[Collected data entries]
=======

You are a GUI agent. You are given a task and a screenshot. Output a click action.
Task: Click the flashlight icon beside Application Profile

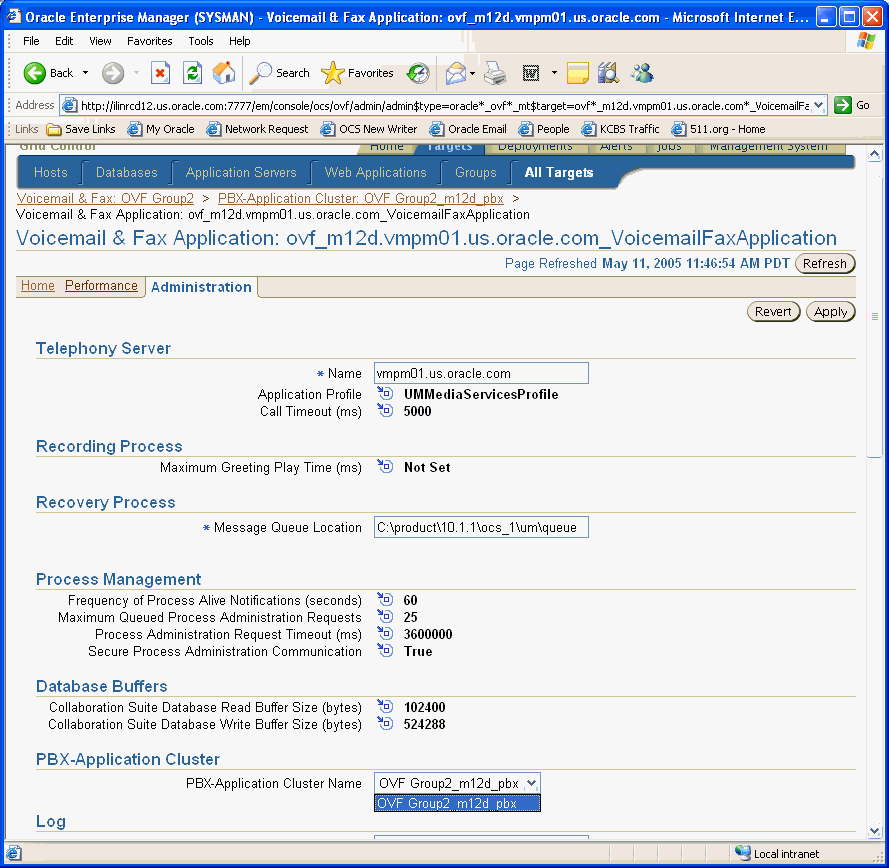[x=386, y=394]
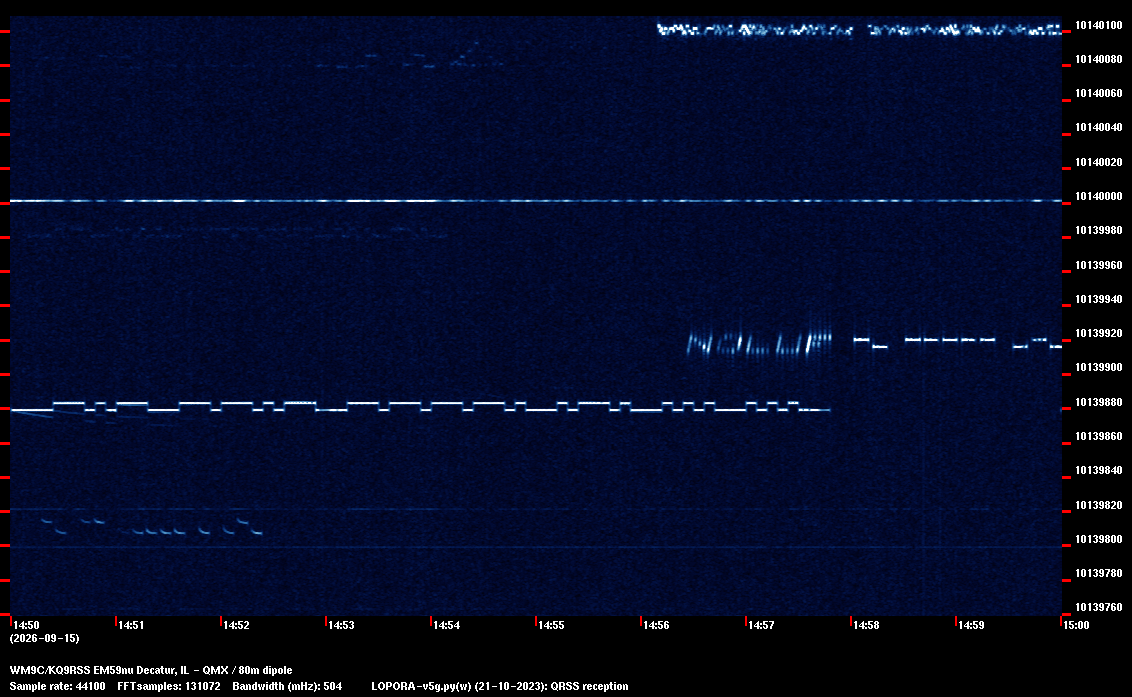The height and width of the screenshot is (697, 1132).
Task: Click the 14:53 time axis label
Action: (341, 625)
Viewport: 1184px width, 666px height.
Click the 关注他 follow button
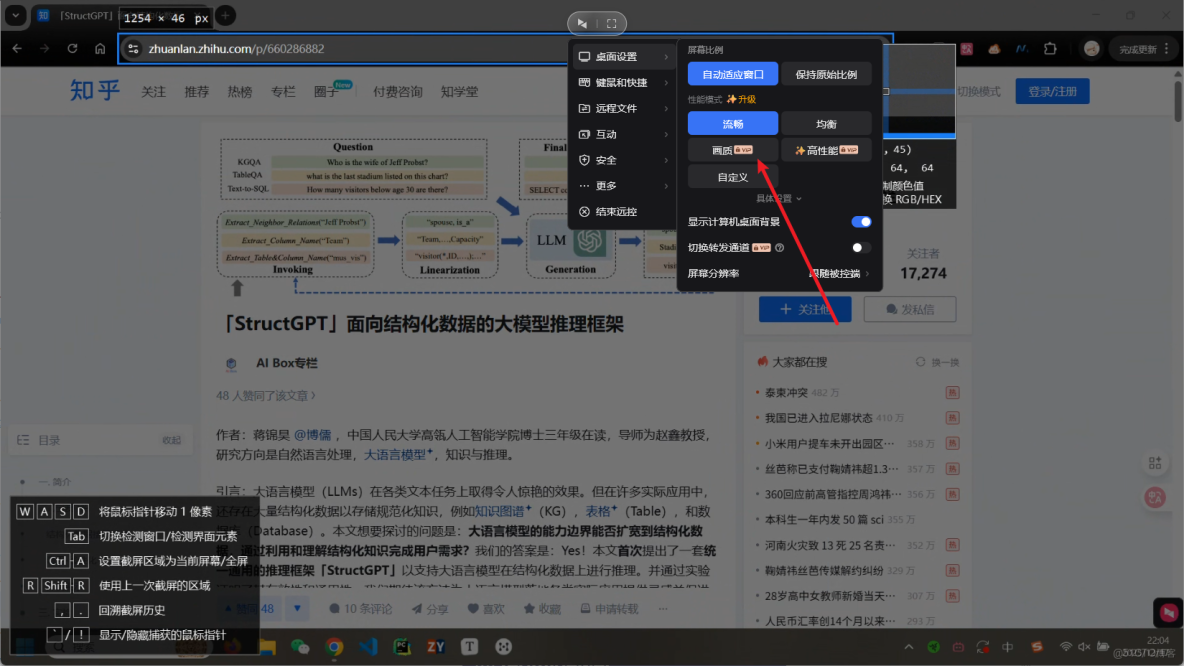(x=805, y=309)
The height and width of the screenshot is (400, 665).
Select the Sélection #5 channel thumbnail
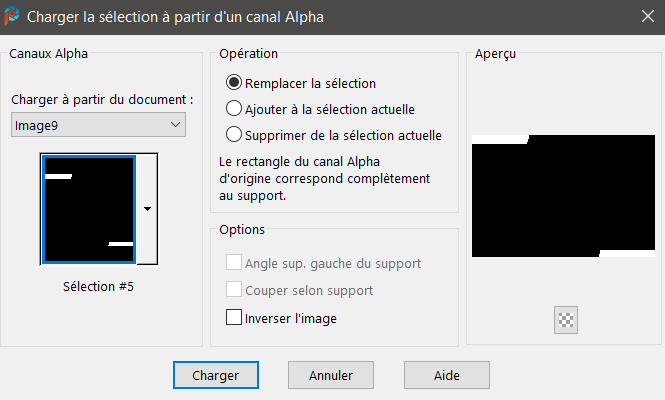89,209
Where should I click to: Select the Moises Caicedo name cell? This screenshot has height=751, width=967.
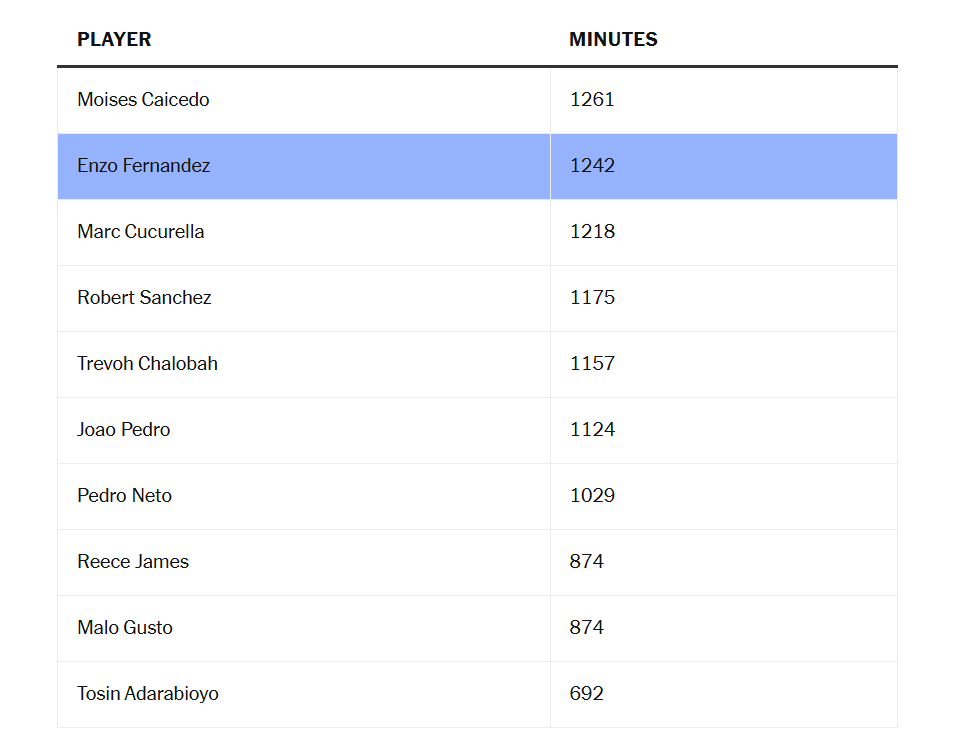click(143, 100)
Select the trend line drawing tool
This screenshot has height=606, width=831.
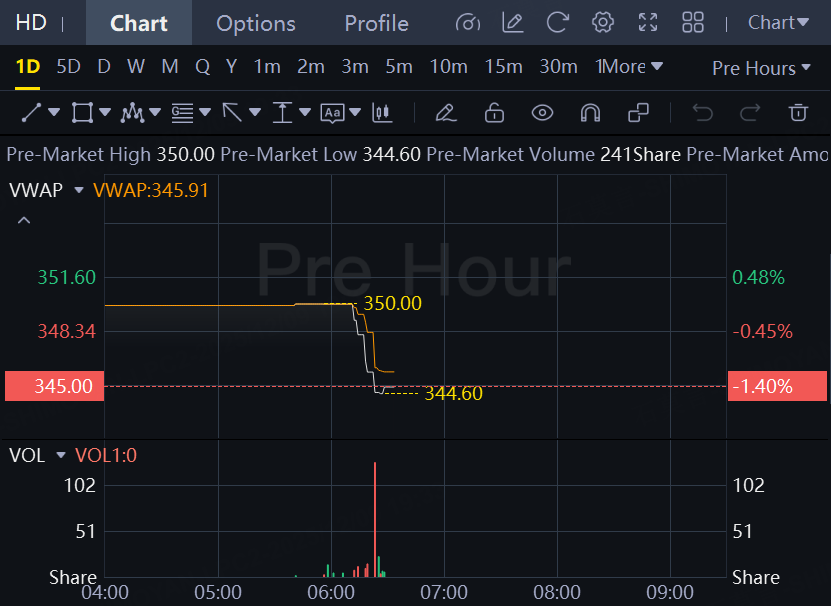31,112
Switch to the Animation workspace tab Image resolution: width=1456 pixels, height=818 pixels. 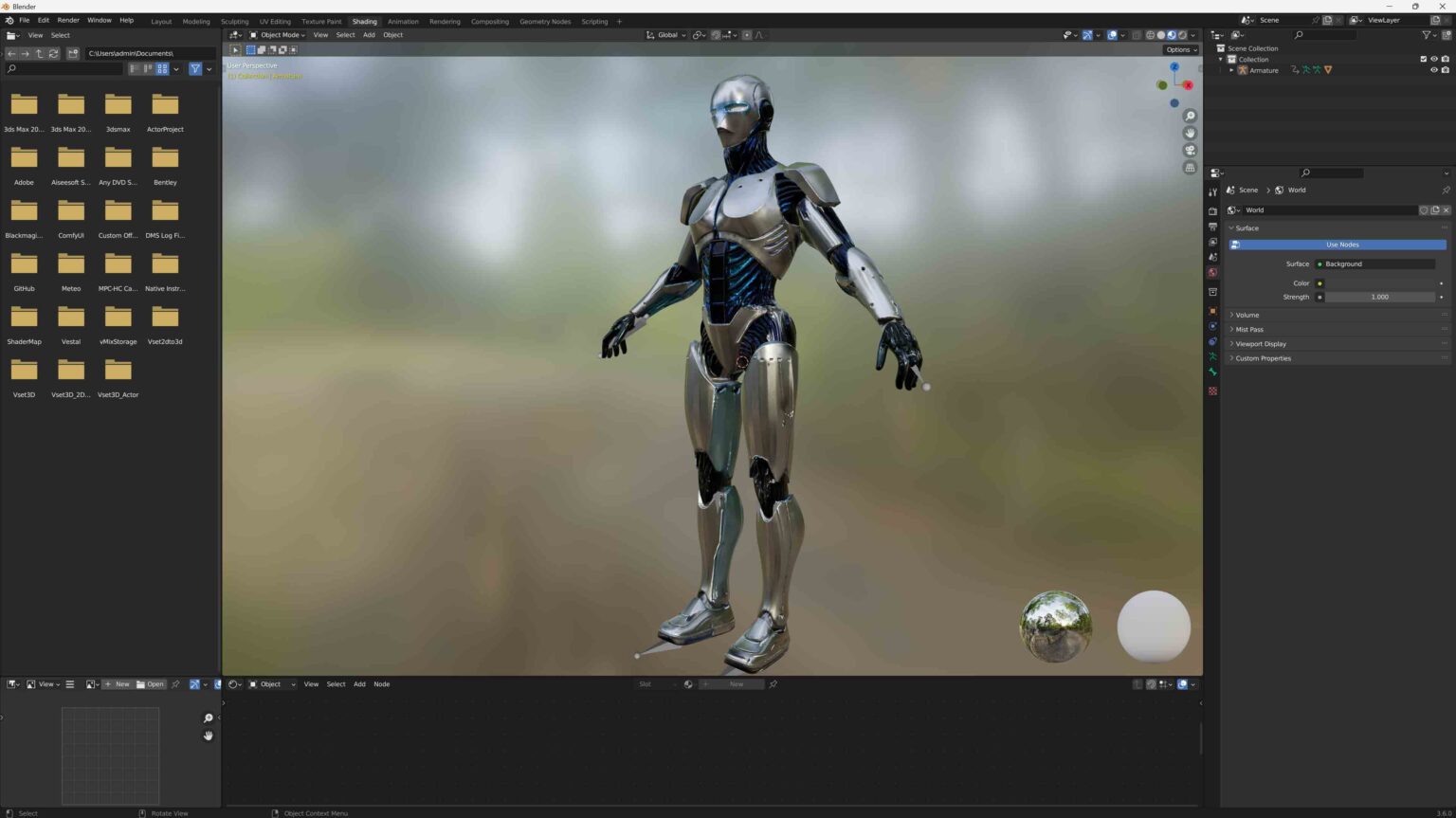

=======

◆ Task brief
Could you return exactly the lines starting with the one that contains "Where should I" and ending with the last line of the data above? Leave the pictures out.

◆ Response to this exercise
Where should I click to: Select the Moises Caicedo name cell? This screenshot has height=751, width=967.
click(143, 100)
Select the trend line drawing tool
This screenshot has height=606, width=831.
31,112
Switch to the Animation workspace tab Image resolution: width=1456 pixels, height=818 pixels. 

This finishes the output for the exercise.